Unmanaged COM+ objects return to the pool when their reference counts return to zero. Managed objects return to the pool only when garbage collected. There are several ways you can ensure an object is immediately returned to the pool and these vary depending on whether the object is configured for JIT activation:

  • With JIT activation, use ASAP deactivation.
  • Without JIT activation, the caller controls lifetime.


With JIT Activation, Use ASAP Deactivation

The context-maintained Done flag is initialized to false each time COM+ creates a new object in a context. If the Done flag is set to true when a method returns, COM+ deactivates and either destroys the object, or if object pooling is enabled, returns the object to the pool.

You can set the Done flag to true and force an object back to the pool in the following three ways:

  • Use the AutoComplete attribute. Upon completion of a method marked with this attribute, the COM+ runtime either calls SetComplete or SetAbort, depending on whether the method generates an exception. Both methods set the Done flag in the object's context to true, which ensures that the object is returned to the pool. Use of the AutoComplete attribute is shown in the following code sample.

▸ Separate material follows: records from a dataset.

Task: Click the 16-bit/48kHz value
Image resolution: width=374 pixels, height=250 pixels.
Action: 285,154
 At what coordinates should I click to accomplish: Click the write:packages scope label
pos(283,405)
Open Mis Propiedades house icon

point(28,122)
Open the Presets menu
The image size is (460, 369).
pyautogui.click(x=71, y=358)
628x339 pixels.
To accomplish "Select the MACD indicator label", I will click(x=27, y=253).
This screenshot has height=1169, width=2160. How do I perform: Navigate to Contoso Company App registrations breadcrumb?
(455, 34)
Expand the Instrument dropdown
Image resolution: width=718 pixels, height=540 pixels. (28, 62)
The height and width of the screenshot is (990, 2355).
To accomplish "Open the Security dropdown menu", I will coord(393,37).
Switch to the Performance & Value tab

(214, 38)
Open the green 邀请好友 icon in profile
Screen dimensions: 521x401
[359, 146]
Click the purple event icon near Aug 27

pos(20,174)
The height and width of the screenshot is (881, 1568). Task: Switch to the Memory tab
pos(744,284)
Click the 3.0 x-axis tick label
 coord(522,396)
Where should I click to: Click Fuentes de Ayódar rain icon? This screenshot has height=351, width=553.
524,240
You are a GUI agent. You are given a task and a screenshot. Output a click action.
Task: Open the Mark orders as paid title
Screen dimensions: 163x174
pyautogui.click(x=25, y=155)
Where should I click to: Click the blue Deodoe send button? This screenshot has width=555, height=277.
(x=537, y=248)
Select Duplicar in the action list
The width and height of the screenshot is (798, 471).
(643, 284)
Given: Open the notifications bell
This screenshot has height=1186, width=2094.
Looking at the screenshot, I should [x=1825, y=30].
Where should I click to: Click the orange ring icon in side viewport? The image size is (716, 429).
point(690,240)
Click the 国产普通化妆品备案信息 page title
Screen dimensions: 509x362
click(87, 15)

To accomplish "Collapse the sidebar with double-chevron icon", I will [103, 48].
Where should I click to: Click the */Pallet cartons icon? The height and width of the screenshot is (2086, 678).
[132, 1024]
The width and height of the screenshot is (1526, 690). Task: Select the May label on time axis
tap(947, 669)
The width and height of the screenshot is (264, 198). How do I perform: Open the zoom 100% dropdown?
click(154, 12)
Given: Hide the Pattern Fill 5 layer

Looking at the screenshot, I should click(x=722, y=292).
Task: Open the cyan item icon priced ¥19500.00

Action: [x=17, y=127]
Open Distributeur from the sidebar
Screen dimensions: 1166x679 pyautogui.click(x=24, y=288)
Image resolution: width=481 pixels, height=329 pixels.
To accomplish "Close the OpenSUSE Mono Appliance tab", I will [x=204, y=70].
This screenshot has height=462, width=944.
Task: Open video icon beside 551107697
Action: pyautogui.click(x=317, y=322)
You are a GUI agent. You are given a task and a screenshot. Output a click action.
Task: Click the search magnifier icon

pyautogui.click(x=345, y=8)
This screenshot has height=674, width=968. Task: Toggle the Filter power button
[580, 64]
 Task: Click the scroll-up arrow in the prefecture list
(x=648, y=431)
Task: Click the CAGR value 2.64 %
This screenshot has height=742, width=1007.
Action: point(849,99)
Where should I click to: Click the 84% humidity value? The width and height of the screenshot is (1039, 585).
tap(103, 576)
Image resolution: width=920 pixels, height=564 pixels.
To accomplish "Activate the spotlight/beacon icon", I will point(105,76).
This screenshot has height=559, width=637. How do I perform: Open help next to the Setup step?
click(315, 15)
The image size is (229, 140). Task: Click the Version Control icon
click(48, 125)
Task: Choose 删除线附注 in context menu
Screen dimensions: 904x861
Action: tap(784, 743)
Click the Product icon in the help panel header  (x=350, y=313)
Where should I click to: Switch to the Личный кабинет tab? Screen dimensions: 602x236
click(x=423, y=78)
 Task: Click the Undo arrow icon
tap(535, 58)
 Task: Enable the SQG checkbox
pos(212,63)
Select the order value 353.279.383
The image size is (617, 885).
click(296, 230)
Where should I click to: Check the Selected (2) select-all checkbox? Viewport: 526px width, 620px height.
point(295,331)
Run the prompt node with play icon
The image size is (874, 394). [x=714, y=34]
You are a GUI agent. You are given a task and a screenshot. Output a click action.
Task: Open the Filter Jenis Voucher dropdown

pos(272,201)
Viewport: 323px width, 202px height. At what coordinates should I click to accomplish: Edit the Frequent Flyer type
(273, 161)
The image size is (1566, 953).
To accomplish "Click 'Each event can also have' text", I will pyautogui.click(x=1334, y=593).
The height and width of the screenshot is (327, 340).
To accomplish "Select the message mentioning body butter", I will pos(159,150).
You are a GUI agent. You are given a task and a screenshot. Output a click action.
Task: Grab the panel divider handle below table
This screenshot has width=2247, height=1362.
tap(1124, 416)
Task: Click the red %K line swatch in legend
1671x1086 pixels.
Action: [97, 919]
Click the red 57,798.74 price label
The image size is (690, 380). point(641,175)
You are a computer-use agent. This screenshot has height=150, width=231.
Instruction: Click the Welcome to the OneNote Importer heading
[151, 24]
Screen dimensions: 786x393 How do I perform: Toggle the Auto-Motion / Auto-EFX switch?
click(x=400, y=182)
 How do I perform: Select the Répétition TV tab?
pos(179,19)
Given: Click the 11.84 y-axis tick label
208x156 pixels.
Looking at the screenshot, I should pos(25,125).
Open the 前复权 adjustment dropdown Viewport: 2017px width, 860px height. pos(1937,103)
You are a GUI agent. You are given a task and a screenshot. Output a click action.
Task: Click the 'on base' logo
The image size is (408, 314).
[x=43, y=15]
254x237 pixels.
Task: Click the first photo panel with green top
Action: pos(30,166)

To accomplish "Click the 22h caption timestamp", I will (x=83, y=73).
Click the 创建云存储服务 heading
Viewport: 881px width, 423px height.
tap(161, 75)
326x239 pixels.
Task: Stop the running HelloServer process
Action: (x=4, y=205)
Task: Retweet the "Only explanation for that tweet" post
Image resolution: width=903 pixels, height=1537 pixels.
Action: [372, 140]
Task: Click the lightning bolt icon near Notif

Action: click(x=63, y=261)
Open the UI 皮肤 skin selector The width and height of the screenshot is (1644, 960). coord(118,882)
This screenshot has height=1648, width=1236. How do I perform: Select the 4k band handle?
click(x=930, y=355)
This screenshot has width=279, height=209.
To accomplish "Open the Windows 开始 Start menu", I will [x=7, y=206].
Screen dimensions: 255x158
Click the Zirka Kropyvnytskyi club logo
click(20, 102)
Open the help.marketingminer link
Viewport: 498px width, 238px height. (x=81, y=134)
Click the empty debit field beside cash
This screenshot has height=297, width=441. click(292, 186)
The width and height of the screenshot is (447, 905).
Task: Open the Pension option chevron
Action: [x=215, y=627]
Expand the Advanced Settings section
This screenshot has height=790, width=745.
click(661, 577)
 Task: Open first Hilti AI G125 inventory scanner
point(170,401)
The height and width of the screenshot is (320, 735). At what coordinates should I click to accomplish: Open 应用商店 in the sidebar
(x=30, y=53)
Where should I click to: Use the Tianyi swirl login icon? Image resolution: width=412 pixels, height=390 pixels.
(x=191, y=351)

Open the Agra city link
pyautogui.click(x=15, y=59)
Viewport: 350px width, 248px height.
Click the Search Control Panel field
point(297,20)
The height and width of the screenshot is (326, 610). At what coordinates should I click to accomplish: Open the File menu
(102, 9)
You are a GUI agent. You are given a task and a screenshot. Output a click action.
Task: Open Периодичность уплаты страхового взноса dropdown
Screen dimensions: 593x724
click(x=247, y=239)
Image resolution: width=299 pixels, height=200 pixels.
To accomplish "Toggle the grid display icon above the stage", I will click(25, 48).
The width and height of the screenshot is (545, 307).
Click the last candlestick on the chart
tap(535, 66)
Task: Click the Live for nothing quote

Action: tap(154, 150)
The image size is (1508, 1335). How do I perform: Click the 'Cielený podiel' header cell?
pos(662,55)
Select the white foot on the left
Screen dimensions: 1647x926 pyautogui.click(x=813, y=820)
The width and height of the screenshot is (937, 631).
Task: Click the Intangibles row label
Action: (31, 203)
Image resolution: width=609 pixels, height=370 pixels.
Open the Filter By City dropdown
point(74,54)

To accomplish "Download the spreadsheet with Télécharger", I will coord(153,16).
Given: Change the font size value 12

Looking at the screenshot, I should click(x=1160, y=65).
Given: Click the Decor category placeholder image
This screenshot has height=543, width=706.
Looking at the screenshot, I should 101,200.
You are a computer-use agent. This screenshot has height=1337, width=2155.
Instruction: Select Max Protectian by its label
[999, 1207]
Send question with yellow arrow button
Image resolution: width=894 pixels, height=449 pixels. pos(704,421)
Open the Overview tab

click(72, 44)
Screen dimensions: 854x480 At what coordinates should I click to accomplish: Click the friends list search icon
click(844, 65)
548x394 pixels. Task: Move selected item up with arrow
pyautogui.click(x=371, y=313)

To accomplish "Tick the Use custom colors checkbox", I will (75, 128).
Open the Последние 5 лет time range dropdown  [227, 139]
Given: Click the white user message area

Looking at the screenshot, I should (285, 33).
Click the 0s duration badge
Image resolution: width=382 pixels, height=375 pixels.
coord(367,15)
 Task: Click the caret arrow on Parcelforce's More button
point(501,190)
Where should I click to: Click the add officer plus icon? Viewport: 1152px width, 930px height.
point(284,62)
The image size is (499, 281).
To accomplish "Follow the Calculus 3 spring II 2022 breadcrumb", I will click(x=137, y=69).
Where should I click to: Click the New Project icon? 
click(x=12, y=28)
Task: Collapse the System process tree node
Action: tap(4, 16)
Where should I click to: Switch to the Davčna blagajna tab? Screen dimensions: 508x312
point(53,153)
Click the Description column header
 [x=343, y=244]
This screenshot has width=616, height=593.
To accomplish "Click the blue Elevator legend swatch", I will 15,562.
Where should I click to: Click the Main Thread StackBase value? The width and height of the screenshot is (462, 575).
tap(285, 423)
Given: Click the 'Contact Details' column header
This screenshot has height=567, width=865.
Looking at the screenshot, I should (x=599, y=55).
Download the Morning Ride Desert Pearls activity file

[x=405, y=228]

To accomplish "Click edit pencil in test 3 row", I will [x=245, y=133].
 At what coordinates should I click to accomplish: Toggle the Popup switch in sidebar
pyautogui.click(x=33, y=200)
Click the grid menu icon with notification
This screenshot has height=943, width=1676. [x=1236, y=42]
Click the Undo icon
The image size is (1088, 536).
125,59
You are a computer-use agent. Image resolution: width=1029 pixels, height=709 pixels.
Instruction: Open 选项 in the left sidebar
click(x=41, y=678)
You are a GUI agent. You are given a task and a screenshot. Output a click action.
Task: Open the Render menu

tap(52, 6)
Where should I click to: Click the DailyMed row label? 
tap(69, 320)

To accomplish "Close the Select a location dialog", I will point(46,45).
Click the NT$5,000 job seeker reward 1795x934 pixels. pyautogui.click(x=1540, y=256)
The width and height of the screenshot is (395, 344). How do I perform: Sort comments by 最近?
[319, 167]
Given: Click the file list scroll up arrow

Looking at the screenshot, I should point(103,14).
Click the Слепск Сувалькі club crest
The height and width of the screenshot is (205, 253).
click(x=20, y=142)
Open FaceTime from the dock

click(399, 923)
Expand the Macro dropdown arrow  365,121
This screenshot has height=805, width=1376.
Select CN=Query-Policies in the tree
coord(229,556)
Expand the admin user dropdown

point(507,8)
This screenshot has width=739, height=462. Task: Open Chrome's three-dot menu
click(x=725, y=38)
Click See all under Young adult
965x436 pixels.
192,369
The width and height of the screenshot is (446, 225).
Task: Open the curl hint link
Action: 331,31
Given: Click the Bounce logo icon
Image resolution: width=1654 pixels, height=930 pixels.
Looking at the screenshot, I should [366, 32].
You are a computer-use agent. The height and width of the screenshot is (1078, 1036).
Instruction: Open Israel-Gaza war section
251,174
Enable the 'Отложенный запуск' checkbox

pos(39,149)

  [ObjectPooling(MinPoolSize=0, MaxPoolSize=1)]
  [JustInTimeActivation()]
  public class YourClass : ServicedComponent
  {
     [AutoComplete]
     public void SomeMethod()
     {
        ...
     }
     ...
  }

Note Using this attribute is equivalent to selecting the Automatically deactivate this object when this method returns check box on a method's Properties dialog box in Component Services.


  • Set ContextUtil.DeactivateOnReturn=true at the end of your method as shown in the following code sample.


  public void SomeMethod()
  {
    // Do some work
    . . .
    // Make sure the object returns to the pool by setting DeacivateOnReturn
    ContextUtil.DeactivateOnReturn = true;
  }
  • Call ContextUtil.SetComplete or ContextUtil.SetAbort at the end of your method. Both methods set the Done flag to true. Transactional components also use these methods to vote for the outcome of a transaction. SetComplete represents a vote for the transaction to commit while SetAbort votes for a transaction rollback.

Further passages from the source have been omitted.